No livro "Jamais Fomos Modernos", o antropólogo francês Bruno Latour pesquisa a construção da modernidade e entende que o homem jamais chegou a ser moderno. Para ele, esse seria, na verdade, um projeto que teria falhado. Mas, e se houvesse uma releitura dessa ideia? É nesse sentido que surge a exposição "Sempre Fomos Modernos", que está disponível para visitação no Museu de Arte da Universidade Federal do Ceará (Mauc).
A mostra atinge o público com o objetivo de propor um olhar crítico sobre a modernidade - mas não para por aí. A exposição também celebra datas importantes para a arte local e nacional, como os centenários de nascimento dos pintores cearenses Aldemir Martins e Antonio Bandeira, os 100 anos da Semana de Arte Moderna (SAM) e os 60 anos do museu, completados em 2021. "Sempre Fomos Modernos" está aberta ao público de segunda a sexta-feira (exceto feriados), a partir das 9 horas, até 29 de julho.
Mais de 300 obras compõem a exposição, que também celebra artes de mais de 100 artistas nacionais e internacionais de diversas épocas, indo desde o século XV ao século XXI. Nomes como Sinhá D'Amora, Raimundo Cela, Chico da Silva, Picasso, Rembrandt e Descartes Gadelha fazem parte da seleção.
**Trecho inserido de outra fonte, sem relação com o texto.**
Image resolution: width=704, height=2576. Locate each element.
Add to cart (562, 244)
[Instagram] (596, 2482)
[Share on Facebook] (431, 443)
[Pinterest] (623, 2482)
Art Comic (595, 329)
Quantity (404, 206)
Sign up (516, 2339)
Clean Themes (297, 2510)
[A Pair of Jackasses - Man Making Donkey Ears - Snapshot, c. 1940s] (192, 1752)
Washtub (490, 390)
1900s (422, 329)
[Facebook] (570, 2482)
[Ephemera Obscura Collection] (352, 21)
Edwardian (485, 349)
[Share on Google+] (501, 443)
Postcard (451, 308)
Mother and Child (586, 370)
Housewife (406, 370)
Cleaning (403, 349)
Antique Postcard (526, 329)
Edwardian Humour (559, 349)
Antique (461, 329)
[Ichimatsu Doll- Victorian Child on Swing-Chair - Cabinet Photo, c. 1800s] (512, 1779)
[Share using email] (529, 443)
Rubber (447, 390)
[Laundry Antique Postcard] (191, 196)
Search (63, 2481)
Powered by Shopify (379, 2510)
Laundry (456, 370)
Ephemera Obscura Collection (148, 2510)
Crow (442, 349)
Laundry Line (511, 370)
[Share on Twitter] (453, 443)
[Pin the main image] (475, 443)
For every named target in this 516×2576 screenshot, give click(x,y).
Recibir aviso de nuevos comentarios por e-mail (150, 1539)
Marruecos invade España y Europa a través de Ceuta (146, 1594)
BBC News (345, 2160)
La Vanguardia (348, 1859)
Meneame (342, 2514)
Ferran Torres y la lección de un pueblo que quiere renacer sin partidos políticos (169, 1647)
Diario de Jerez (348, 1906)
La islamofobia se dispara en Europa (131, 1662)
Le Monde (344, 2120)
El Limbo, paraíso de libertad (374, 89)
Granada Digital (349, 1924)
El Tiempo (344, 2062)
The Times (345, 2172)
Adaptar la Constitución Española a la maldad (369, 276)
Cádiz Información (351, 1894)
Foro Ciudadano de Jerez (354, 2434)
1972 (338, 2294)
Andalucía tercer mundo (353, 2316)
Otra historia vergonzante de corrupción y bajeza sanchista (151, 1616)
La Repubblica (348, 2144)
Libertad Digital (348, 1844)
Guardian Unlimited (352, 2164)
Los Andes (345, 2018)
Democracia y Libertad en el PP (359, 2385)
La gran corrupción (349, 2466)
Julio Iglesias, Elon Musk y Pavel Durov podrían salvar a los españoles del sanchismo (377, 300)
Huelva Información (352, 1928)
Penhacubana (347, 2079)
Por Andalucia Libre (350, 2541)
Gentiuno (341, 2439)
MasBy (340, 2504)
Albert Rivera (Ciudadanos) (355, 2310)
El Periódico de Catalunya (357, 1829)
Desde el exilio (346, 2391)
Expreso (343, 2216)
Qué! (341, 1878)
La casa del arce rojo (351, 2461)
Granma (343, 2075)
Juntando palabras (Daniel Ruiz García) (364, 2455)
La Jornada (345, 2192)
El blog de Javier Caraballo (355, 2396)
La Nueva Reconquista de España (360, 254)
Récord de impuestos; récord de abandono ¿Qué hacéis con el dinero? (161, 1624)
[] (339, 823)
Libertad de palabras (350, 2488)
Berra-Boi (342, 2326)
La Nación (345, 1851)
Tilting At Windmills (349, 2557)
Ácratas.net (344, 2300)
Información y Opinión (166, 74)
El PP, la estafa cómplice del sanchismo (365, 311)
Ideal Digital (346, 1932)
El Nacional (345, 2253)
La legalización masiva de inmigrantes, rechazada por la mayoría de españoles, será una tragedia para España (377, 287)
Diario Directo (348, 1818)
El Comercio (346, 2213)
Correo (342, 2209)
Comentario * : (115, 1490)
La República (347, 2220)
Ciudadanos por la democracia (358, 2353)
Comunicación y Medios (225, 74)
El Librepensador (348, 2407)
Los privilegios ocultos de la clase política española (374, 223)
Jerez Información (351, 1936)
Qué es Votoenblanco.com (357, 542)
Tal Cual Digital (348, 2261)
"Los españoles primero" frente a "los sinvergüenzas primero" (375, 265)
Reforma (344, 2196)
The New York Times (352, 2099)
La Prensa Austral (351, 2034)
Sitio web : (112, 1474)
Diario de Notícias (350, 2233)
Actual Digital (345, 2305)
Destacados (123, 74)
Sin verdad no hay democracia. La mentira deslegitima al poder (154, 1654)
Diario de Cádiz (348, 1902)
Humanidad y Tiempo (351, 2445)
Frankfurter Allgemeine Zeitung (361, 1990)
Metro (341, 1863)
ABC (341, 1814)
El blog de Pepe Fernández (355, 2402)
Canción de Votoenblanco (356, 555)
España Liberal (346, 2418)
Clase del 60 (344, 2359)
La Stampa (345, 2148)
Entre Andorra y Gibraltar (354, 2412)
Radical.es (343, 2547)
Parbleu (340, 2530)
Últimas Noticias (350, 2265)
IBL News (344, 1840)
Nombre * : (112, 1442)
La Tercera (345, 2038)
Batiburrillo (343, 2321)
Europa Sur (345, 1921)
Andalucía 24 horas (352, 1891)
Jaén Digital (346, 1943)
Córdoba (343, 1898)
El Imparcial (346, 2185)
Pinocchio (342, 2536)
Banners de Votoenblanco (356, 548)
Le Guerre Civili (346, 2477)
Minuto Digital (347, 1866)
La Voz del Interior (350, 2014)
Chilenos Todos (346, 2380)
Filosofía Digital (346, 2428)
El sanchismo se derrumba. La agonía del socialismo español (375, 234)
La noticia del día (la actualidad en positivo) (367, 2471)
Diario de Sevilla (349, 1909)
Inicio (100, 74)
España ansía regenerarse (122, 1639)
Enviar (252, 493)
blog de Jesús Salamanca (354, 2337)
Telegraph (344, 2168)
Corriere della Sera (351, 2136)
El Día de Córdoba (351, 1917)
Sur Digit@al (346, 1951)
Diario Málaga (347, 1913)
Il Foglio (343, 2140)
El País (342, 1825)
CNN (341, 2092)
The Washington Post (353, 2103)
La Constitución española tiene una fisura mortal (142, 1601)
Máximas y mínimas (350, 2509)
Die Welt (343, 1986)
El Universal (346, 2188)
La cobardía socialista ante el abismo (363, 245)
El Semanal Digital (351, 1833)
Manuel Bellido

A exibição tem curadoria do professor associado da UFC Wellington de Oliveira Júnior e de Eliezer Nogueira do Nascimento Júnior, doutor em Design pela Escola Superior de Design Industrial da Universidade Estadual do Rio de Janeiro (Esdi/Uerj). O título da mostra, "Sempre Fomos Modernos", apresenta outra visão ao livro "Jamais Fomos Modernos", do antropólogo francês Bruno Latour.
"O que ele põe em questão é se o tempo atual é resultado de um fracasso do projeto moderno, e o que estamos dizendo é o contrário, meio que brincando com isso. Na verdade, sempre fomos modernos, não havia outra saída para o projeto moderno senão o que vivemos hoje. Todo o cenário de catástrofe, devastação e exclusão é resultado de um projeto que desde sempre apontava para isso. Então, o título da mostra é também um convite para pensarmos um pouco o tempo presente, as nossas ações e como lidamos com as ruínas da modernidade", explica Wellington.
Desenvolvida desde setembro de 2021, quando houve o convite do Mauc para Wellington ser um dos responsáveis pela curadoria, a mostra inicialmente seria realizada para discutir "o legado" e refletir sobre as "heranças" da Semana de Arte Moderna de 1922. O problema, porém, é que o curador percebeu que o Mauc não tinha em seu acervo obras de artistas que participaram do movimento.
Ora, hoje sabemos que isso não foi um impeditivo para a exposição continuar fazendo referência, de alguma forma, à SAM. Qual foi, então, a saída encontrada? Wellington explica: "Resolvemos partir para uma discussão sobre a modernidade em si, sobre o que é ela, o que foi o projeto moderno, qual o resultado disso e como vamos lidar com isso daqui para frente".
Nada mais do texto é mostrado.